*** Opening of AVAILABLE DATA ***

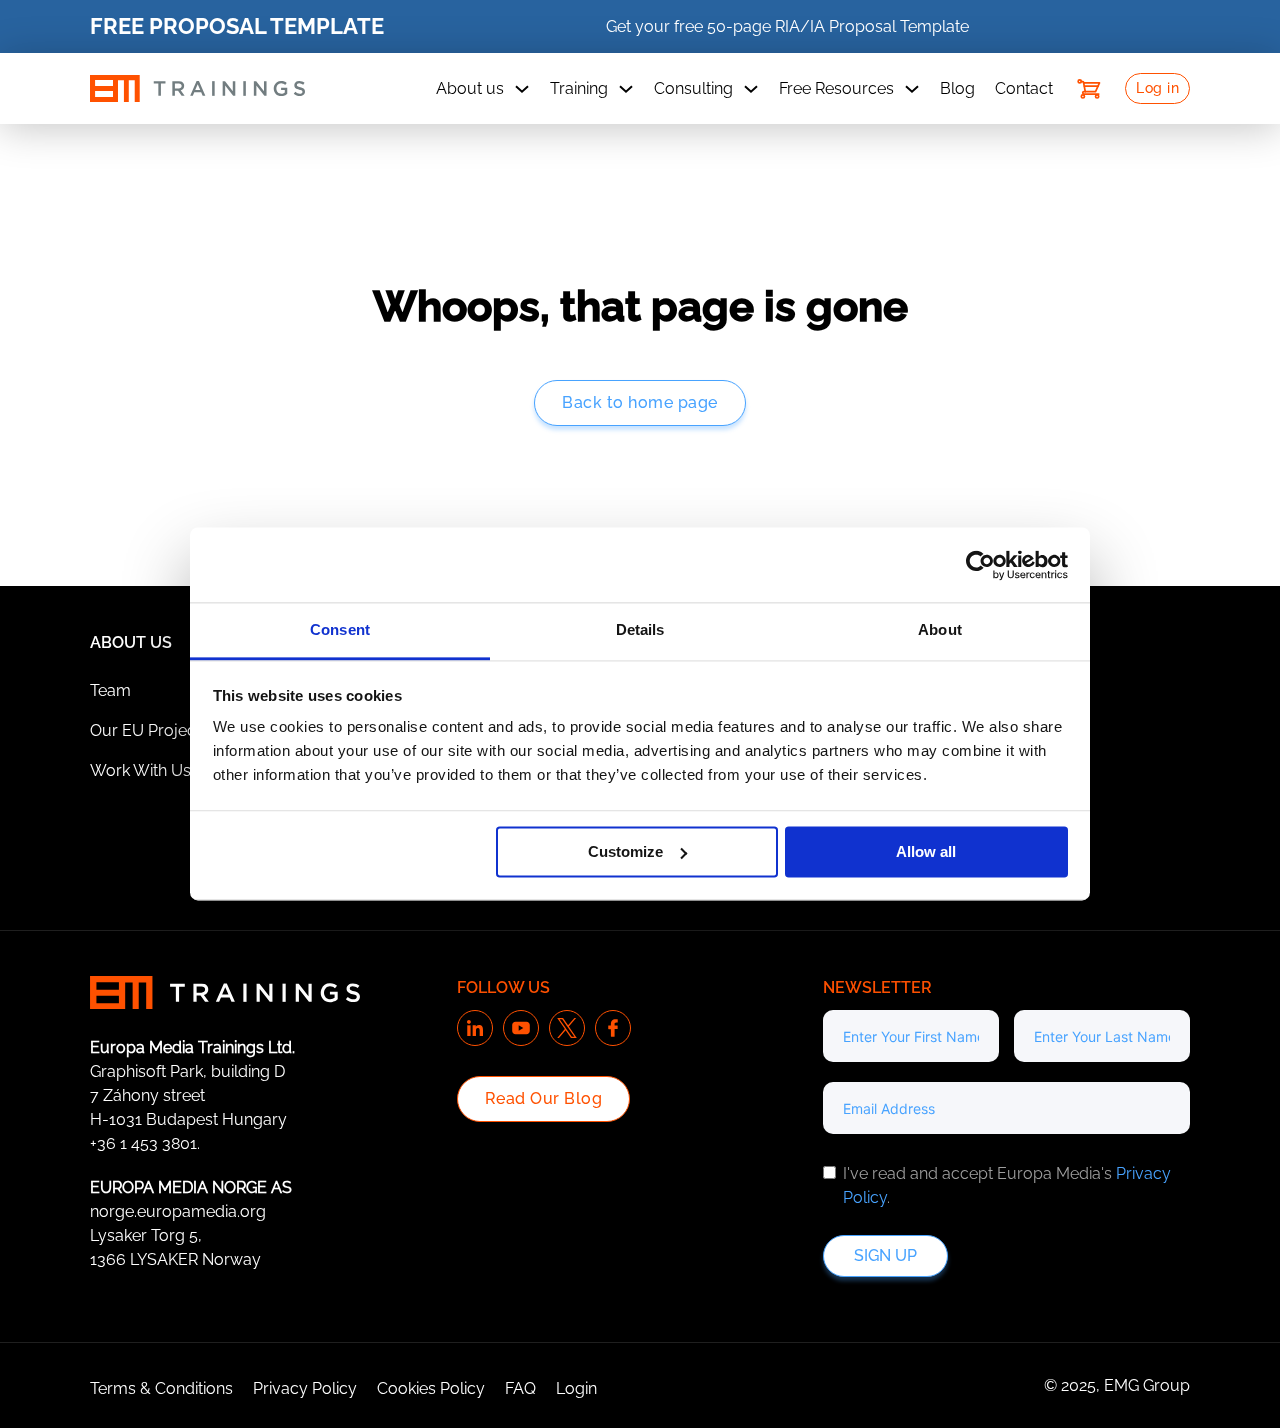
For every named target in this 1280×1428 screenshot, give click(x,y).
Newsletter (877, 987)
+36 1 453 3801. (145, 1143)
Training (579, 88)
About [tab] (940, 629)
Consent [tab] (340, 629)
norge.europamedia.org (178, 1211)
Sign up (885, 1255)
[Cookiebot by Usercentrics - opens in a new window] (980, 565)
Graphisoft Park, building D (187, 1071)
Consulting (693, 88)
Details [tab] (640, 629)
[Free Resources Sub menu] (912, 89)
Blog (957, 88)
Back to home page (640, 402)
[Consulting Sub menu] (751, 89)
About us (470, 88)
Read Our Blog (544, 1098)
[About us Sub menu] (522, 89)
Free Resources (836, 88)
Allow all (926, 851)
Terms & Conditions (161, 1388)
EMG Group (1147, 1385)
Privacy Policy (305, 1388)
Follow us (503, 987)
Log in (1157, 88)
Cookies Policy (431, 1388)
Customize (625, 851)
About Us (131, 642)
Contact (1024, 88)
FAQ (520, 1388)
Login (576, 1388)
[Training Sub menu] (626, 89)
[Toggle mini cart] (1089, 89)
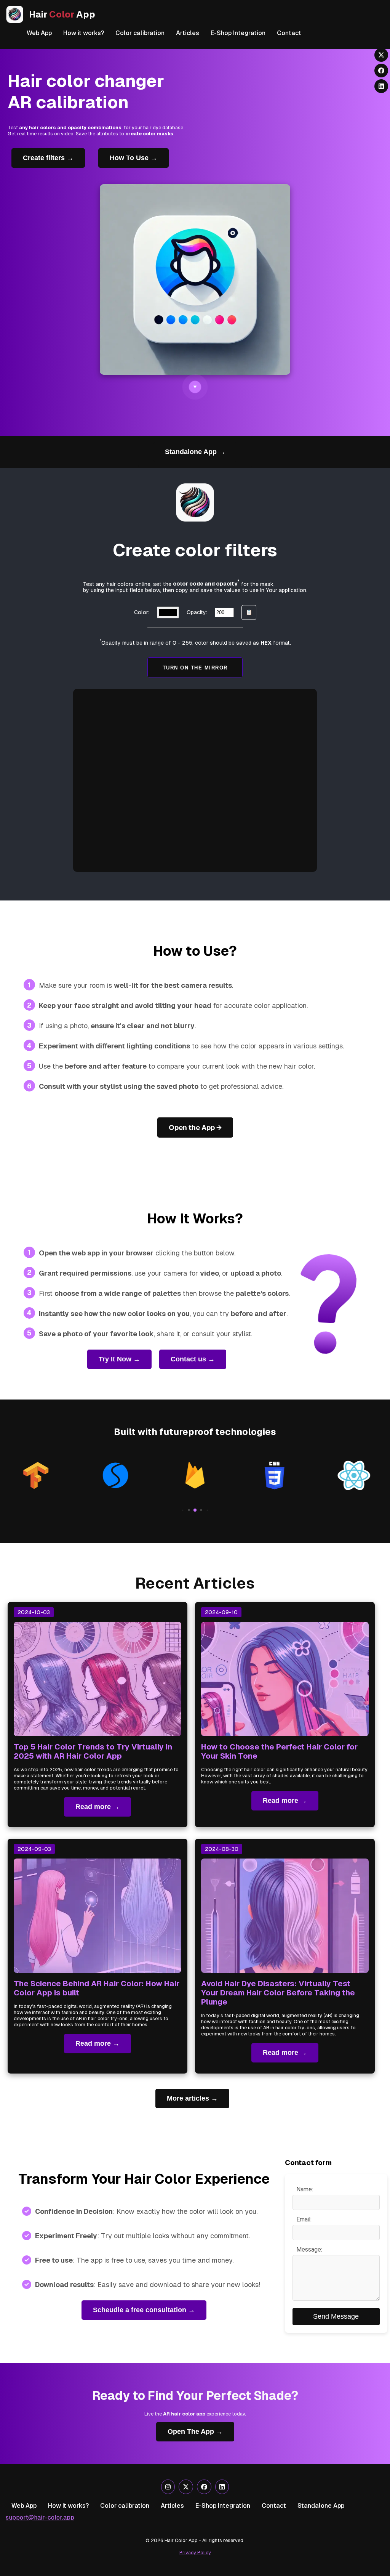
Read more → (97, 1806)
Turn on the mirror (195, 667)
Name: (304, 2189)
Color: (141, 612)
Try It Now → (119, 1359)
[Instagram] (168, 2487)
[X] (186, 2487)
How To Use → (133, 158)
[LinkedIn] (222, 2487)
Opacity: (197, 612)
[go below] (195, 387)
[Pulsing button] (195, 387)
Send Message (336, 2316)
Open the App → (195, 1127)
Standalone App (320, 2505)
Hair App (62, 14)
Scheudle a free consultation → (144, 2310)
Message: (309, 2249)
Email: (304, 2219)
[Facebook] (204, 2487)
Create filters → (48, 158)
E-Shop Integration (238, 33)
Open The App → (195, 2431)
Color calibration (140, 33)
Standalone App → (195, 452)
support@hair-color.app (40, 2517)
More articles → (192, 2098)
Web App (39, 33)
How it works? (83, 33)
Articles (187, 33)
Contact (289, 33)
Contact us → (193, 1359)
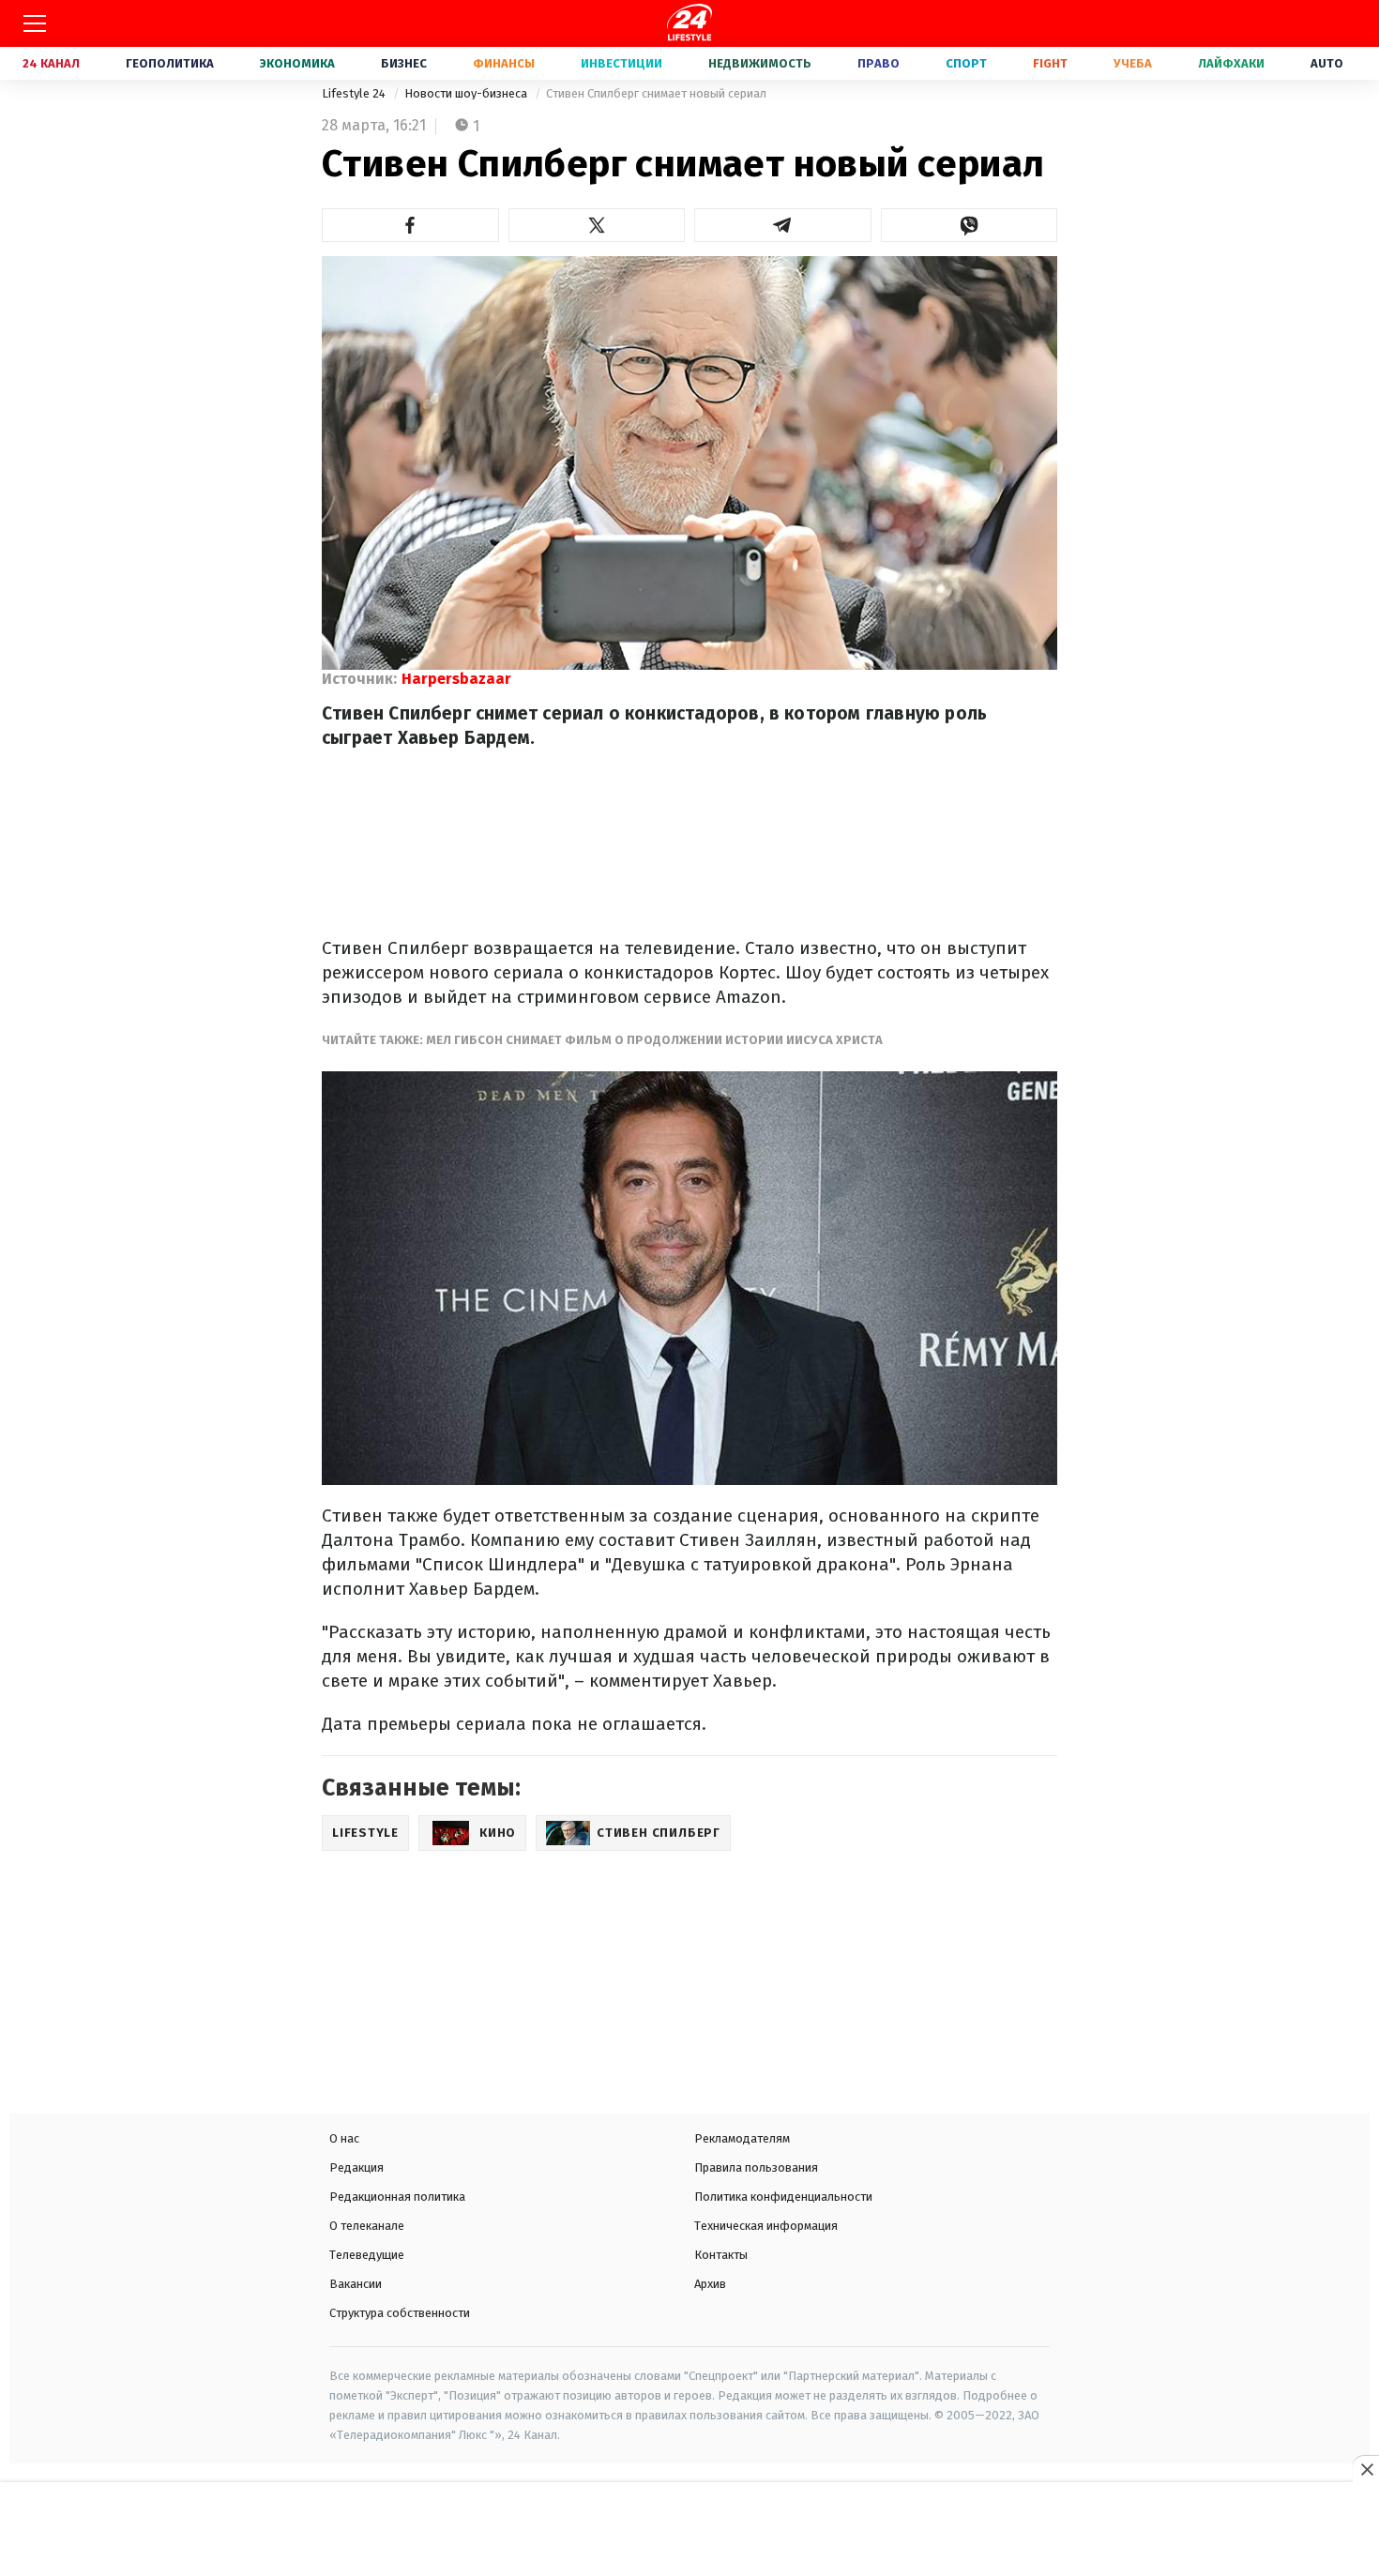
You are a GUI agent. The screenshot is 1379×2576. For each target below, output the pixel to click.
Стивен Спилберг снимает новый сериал (656, 93)
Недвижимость (759, 63)
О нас (344, 2138)
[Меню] (34, 23)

*** Close of AVAILABLE DATA ***

* THE TASK *
The lines from the one containing "[go below] (195, 387)" through the end of the data above are to be copied exactly, both ends included, and pictures are to be omitted.

* RESPONSE TO THE TASK *
[go below] (195, 387)
[Pulsing button] (195, 387)
Send Message (336, 2316)
Open the App → (195, 1127)
Standalone App (320, 2505)
Hair App (62, 14)
Scheudle a free consultation → (144, 2310)
Message: (309, 2249)
Email: (304, 2219)
[Facebook] (204, 2487)
Create filters → (48, 158)
E-Shop Integration (238, 33)
Open The App → (195, 2431)
Color calibration (140, 33)
Standalone App → (195, 452)
support@hair-color.app (40, 2517)
More articles → (192, 2098)
Web App (39, 33)
How it works? (83, 33)
Articles (187, 33)
Contact (289, 33)
Contact us → (193, 1359)
You are a GUI agent. The screenshot is 1379×2576. For each target below, output the pixel to click.
Стивен Спилберг снимает новый сериал (656, 93)
Недвижимость (759, 63)
О нас (344, 2138)
[Меню] (34, 23)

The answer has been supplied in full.